An electromagnetic actuating device is provided in accordance with the present invention. Advantageous developments of the present invention are disclosed herein.

According to the present invention, an electromagnetic actuating device is provided that has a pole sleeve that extends along an axial direction and an armature situated radially inside the pole sleeve.

The pole sleeve has a first axial end and a second axial end. The armature is guided inside the pole sleeve. The pole sleeve can be made substantially cylindrical. “Substantially cylindrical” means that the pole sleeve can include collars, shoulders, grooves, changes in wall thickness, etc., but overall is fashioned in the manner of a cylinder or in the shape of a sleeve. The armature can be guided immediately or indirectly inside the pole sleeve, for example by a sliding seat. By activating the electromagnetic actuation device, for example by activating an electromagnetic coil, the armature can be displaced along its longitudinal direction in the electromagnetic actuating device. This corresponds to the classical configuration of an electromagnetic actuating device.

In accordance with an example embodiment of the present invention, in a region situated between the axial ends (plunger stage region), the pole sleeve has recesses whose contours each change along, or parallel to, the axial direction. This means that the contour of the recesses can expand or narrow along the axial direction, for example through two walls that are situated opposite one another in the recess and are angled relative to one another. The recesses can be situated in regular fashion along the circumferential direction of the pole sleeve, for example in the form of four recesses situated regularly around the circumference of the pole sleeve. The recesses can be fashioned as recesses that do not perforate through (stamped regions having reduced material thickness), or alternatively as perforations.

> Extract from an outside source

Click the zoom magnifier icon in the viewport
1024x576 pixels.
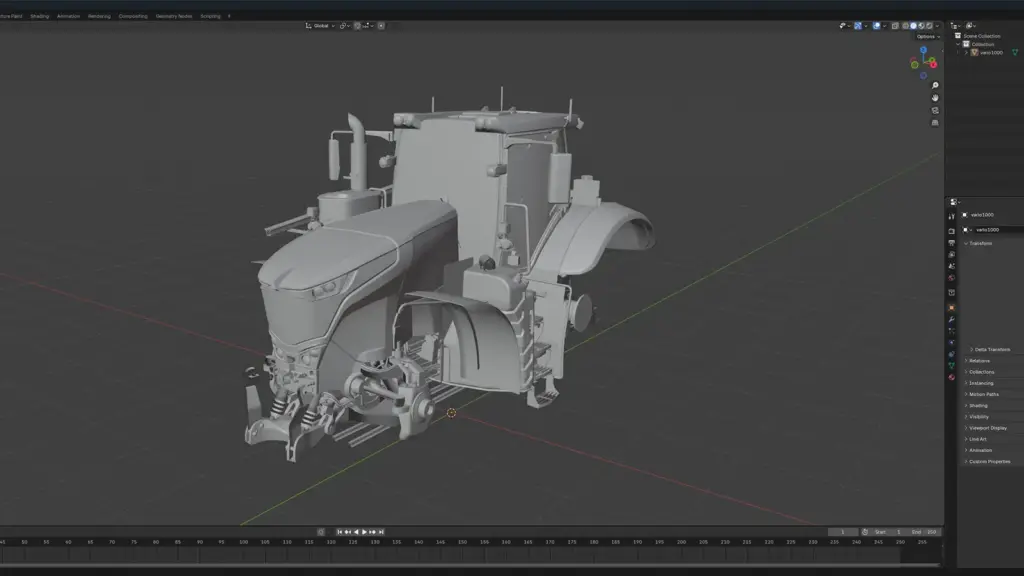coord(935,86)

In accordance with the present invention, through the recesses formed in the pole sleeve, whose contours each change along the axial direction, the magnetically effective material cross-section (material volume) of the pole sleeve varies in this region (plunger stage region) along the longitudinal axis of the pole sleeve. In this way, the magnetic resistance can be modified in a targeted manner, and the magnetic force characteristic curve is correspondingly shaped thereby.

In a low-cost manner, a pole sleeve magnet can be provided having improved magnetic efficiency. Complicated manufacturing processes can be avoided, and low-cost components can be used. Through the proposed design of the pole sleeve, the magnetic efficiency can be optimized, and the magnetic flux can be predominantly transmitted by the pole sleeve itself. The armature, the pole sleeve (magnetic sleeve), and in particular also the electromagnetic coil can be configured so as to (axially) overlap one another. The electromagnetic actuating device can in particular be an electromagnetic actuating element, or an electromagnetic actuator (“electromagnet”).

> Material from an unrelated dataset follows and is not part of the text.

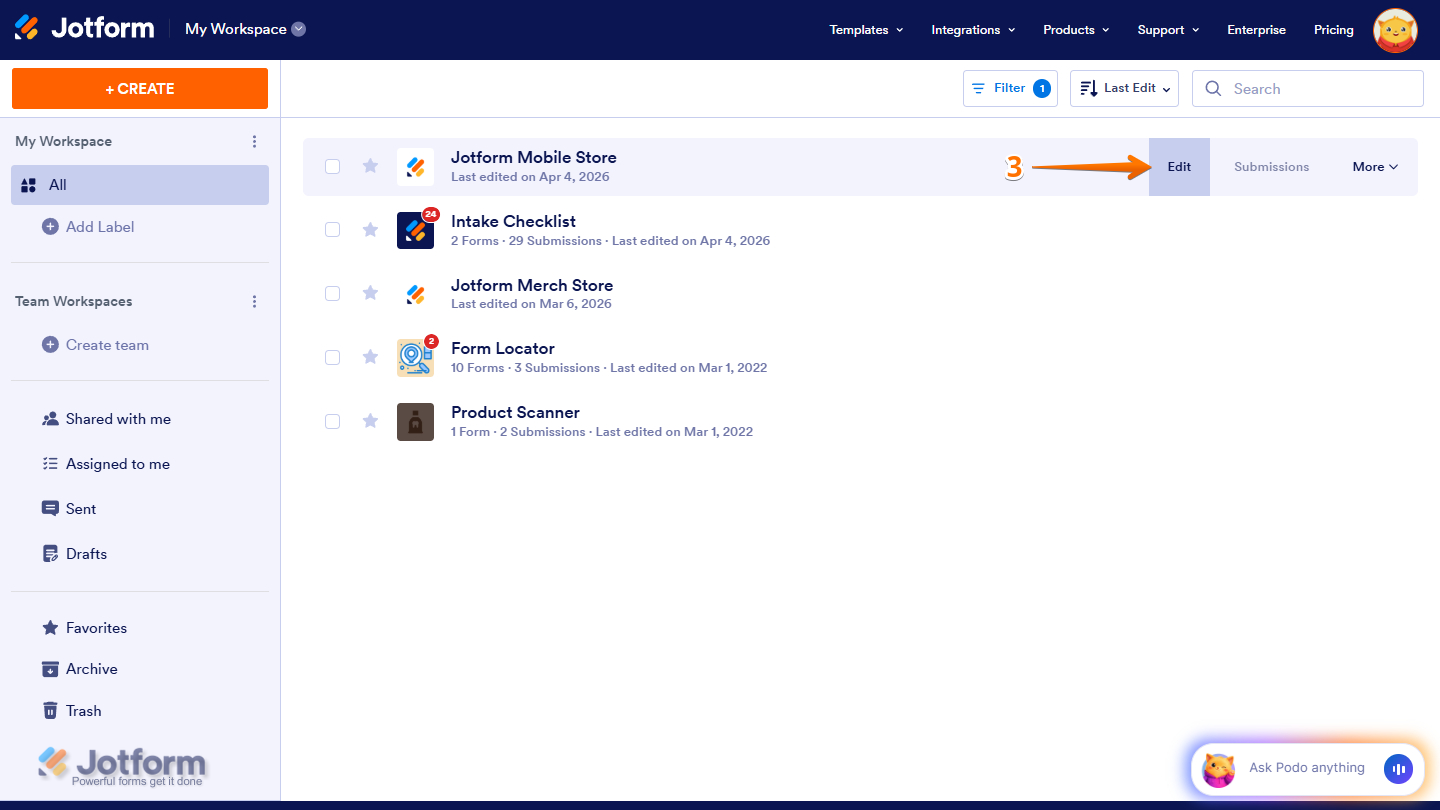Star Jotform Merch Store as favorite

pos(370,293)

The pole sleeve (magnetic sleeve) can perform one or more of the following tasks: guiding the armature in the (preferably one-part) pole sleeve, shaping the magnetic force characteristic curve via targeted changes in the material cross-section (for example recesses), in particular as a function of the armature stroke, conducting the magnetic flux into the armature, in particular radial introduction of the flux into the armature, and/or achieving a high magnetic resistance in the area of the magnetic separation, so that the magnetic flux goes into the armature. In order to provide a magnetic counter-pole to the armature pole, a cylindrical component, i.e. a pole core, can be placed into the pole sleeve.

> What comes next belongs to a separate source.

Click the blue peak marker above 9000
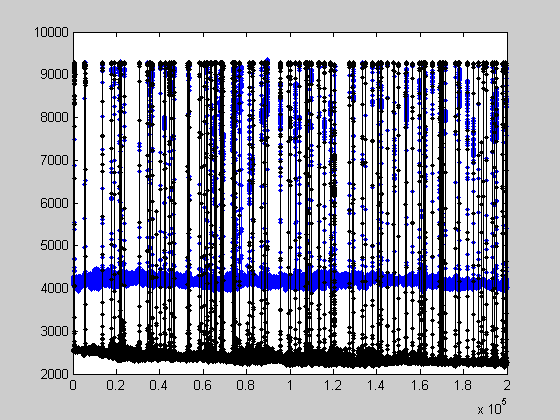This screenshot has width=560, height=420. pyautogui.click(x=268, y=61)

According to a development of the present invention, the recesses, or perforations, can have a V-shaped contour, the V-shaped contour preferably tapering toward the first axial end. This provides a shaping of the magnetic force characteristic curve through a shape that is geometrically easy to produce and also easy to check.

According to a development of the present invention, the pole sleeve can have oblong openings extending in the circumferential direction, configured in a row in the circumferential direction, the recesses, or perforations, each extending along the axial direction going out from the oblong openings. In this way, in each case one oblong opening and one recess, or perforation, open into one another; i.e., the opening or the perforation extends from a side edge, facing the first axial end, of the oblong opening, along or parallel to the axial direction. In this way, on the pole sleeve a region of the magnetic separation is created, there being comparatively little material present there, in order to achieve a high magnetic resistance. In this way, a large magnetic flux is conducted into the armature. The oblong openings can each be fashioned as (not perforating) openings or, alternatively, as (perforating) oblong holes.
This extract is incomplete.